- Data records -
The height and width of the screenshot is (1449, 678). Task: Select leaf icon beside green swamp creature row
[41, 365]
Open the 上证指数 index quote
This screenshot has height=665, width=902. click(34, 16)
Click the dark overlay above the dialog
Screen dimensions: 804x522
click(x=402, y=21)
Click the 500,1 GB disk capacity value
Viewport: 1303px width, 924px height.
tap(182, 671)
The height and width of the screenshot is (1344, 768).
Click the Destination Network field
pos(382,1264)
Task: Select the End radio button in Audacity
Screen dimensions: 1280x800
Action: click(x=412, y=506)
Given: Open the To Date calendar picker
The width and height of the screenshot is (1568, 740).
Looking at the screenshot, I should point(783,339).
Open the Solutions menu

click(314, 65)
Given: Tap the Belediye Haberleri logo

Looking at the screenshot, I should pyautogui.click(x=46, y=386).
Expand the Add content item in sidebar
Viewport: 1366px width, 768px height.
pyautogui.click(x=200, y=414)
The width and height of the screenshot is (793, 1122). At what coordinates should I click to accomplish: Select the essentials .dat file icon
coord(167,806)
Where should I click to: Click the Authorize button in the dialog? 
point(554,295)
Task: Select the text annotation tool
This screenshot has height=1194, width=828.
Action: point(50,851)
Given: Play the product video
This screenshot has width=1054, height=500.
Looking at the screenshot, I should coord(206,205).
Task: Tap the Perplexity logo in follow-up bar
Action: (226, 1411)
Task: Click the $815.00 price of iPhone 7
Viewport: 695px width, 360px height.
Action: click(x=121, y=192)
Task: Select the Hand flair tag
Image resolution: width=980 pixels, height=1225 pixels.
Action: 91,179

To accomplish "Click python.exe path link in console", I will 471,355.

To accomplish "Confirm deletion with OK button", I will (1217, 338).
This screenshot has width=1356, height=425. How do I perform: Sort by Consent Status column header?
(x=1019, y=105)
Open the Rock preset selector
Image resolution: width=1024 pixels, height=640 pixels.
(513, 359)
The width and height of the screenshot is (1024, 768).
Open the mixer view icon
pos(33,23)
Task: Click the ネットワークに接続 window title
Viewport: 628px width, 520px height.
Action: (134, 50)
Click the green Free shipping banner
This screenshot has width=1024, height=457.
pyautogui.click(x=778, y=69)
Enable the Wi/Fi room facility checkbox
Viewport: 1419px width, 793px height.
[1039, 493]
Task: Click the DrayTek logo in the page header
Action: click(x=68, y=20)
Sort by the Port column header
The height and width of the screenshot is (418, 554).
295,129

- Exercise -
Using the material above, transcribe exactly the lines from the line with "Given: Tap the Belediye Haberleri logo" to the line with "Given: Play the product video"; both count, and nothing else goes in.

- Reply -
Given: Tap the Belediye Haberleri logo

Looking at the screenshot, I should pyautogui.click(x=46, y=386).
Expand the Add content item in sidebar
Viewport: 1366px width, 768px height.
pyautogui.click(x=200, y=414)
The width and height of the screenshot is (793, 1122). At what coordinates should I click to accomplish: Select the essentials .dat file icon
coord(167,806)
Where should I click to: Click the Authorize button in the dialog? 
point(554,295)
Task: Select the text annotation tool
This screenshot has height=1194, width=828.
Action: point(50,851)
Given: Play the product video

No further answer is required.